-- Begin Document passage --

C-J: Here is the black-and-white side of the issue. Jesus also had righteous anger. I don’t think he was going to apologize for overturning the tables of the money changers in the temple. That was righteous anger. There are also things in the world—genocide, oppression, barbarism—where people cut off heads and place them on poles along the Roman road as a warning. You can have righteous anger about those things.
I’m not going to apologize for caring about social justice or for having conviction in the spiritual realm. Religion itself is often intertwined with politics. We like to think of it as purely spiritual, but if you look at the first five books of the Bible, they are deeply political as well. Sacrifice and blood were central in that worldview because the ultimate sacrifice is life itself.
All of this—forgiveness, restoration, transformation—is tied together. You cannot easily separate one part from the others, because the whole process is meant to transform us. The first time you take a punch you might not see the bruise for three days, but the injury has already happened psychologically and emotionally. Perhaps it happened in front of other people, which makes it even more painful. Of all the things someone said to you, that particular moment hurt the most.
So forgiveness cannot be untangled so easily. Maybe God is working on us through our ego, our pride, our sense of justice, which might not always be accurate. It is a process. (That is what I hear David saying as well.) The end result is becoming aware of where we fall short, so that when we act we begin to understand our motivations and correct them consciously—not only when the Holy Spirit prompts us, but also when we reflect on our own behavior.
A parent might say, “What were you thinking?” A boss might say, “You’ve lost your job.” A moment of anger can carry many other emotions braided into it. Forgiveness involves becoming aware of who we are and where we are at a particular moment in time.
If your wife has yelled at you, the children are screaming in the house, and you are stuck in traffic, your tolerance is going to diminish. But if you are sitting on the porch on a beautiful day and someone approaches you and says, “Do you have a moment? I want to talk about something,” your response will likely be very different. You might say, “I’m sorry you interpreted it that way. I may have been out of place, but I hope you can see that I had a lot going on at the time.” That is grace. You are acknowledging the situation without trying to win the argument. You are simply saying, “I care about you enough to clear the air.”
We are human beings having a human experience while searching for God in a spiritual way. There is much that must be let go. But there is also a deep sense within us that says we must forgive—though that forgiveness must be tempered by understanding. It is not about forgetting. It is about understanding what happened so that we can release it.

-- End Document passage --
-- Begin Material --

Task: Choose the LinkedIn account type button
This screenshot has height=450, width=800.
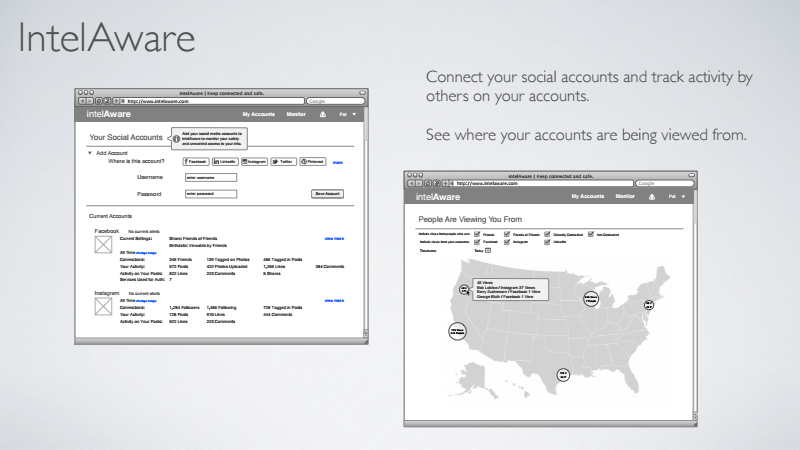Action: click(x=225, y=161)
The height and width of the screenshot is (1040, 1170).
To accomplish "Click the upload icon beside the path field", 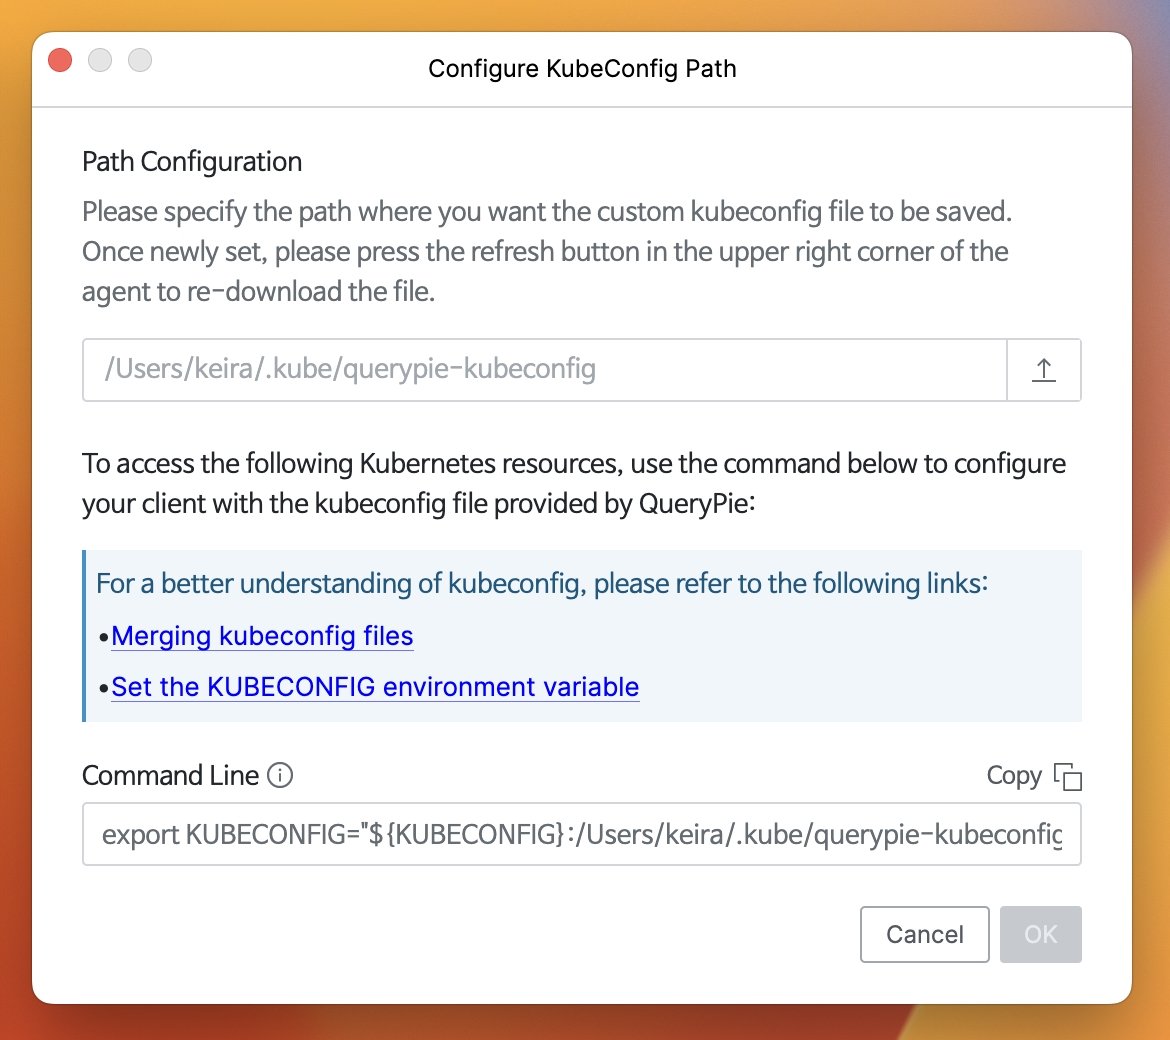I will coord(1043,370).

-- End Material --

### Required tasks
1. For each statement below, answer yes or no depending on whether the passage on forgiveness supports it, and quote the words from the passage that decide it.
(a) The speaker calls the first five books of the Bible purely spiritual.
(b) The speaker says forgiveness is about forgetting.
(c) The speaker doesn't think Jesus was going to apologize for overturning the money changers' tables.
2. Answer these questions from the passage on forgiveness:
(a) After the first punch, how long might it be before you see the bruise?
(b) Which three things does the speaker say are all tied together?
(c) In the calmer situation, where are you sitting when someone approaches you?
3. Write the next part of the passage on forgiveness, starting after its last sentence.

### Answer list
1.
(a) No. "if you look at the first five books of the Bible, they are deeply political as well."
(b) No. "It is not about forgetting."
(c) Yes. "I don’t think he was going to apologize for overturning the tables of the money changers in the temple."

2.
(a) Three days.
(b) Forgiveness, restoration, and transformation.
(c) On the porch on a beautiful day.

3.
Reinhard: Yes, I agree that it is a process for us. We live in a world where we are constantly relating to other people. I think of this in terms of horizontal relationships—our relationships with other human beings. Among those relationships there are many kinds of personalities. Some people are very arrogant, and we encounter them in our daily lives. Others are very humble and easy to get along with, and those people often find it easier to forgive.
Dr. Weaver mentioned personality, and I think that is important. It depends on the personality of the individual. When people grow up in a Christian environment, they learn certain ways of responding to others. That shapes the horizontal relationships we have with people around us.
But there is also the vertical relationship—the relationship between us and God. In that relationship we are always the ones who fall short. God is the true righteousness. When we speak about spiritual life and our future with God, we as human beings are often like a roller coaster. Sometimes we do things that offend God, even if they are minor.
Paul spoke about this in Romans 7:15 when he said that he does what he does not want to do, and the things he hates are the things he ends up doing. Even Paul struggled in his relationship with God. So there are really two dimensions here: our relationships with other people and our relationship with God. Between human beings, God teaches us to forgive others, just as God forgives us. When we come to God in repentance and try not to repeat the same mistakes, we experience His forgiveness.
Another important point is whether forgiveness comes only from the lips or from the heart. When we truly forgive someone, it also releases the burden within us. When we refuse to forgive, the resentment remains in our hearts and continues to trouble us. But when we let it go, that burden is lifted. As Christians, we ask God to guide our lives. Through the Holy Spirit we can learn how to deal with others. Some problems may be difficult, and some may be easier, but when we release them to God the burden becomes lighter.
C-J: When you think about Jesus and his humanity, he traveled with the disciples, and there were moments when he must have felt frustrated with them. Imagine that moment when he asks, “Who do you say that I am?” Some people say Elijah, others say a prophet. Then Peter speaks up and says, through revelation, that he is the Messiah.
But think about how frustrating it must have been for Jesus at times. You have seen miracles. You have seen the dead raised. You have seen the sea calmed. You have experienced personal revelation—and yet you still do not understand. Still, Jesus had grace for them. He knew that eventually things would be revealed. They had not yet received the Holy Spirit at Pentecost. They had to grow. They would grow, then slip back, then grow again.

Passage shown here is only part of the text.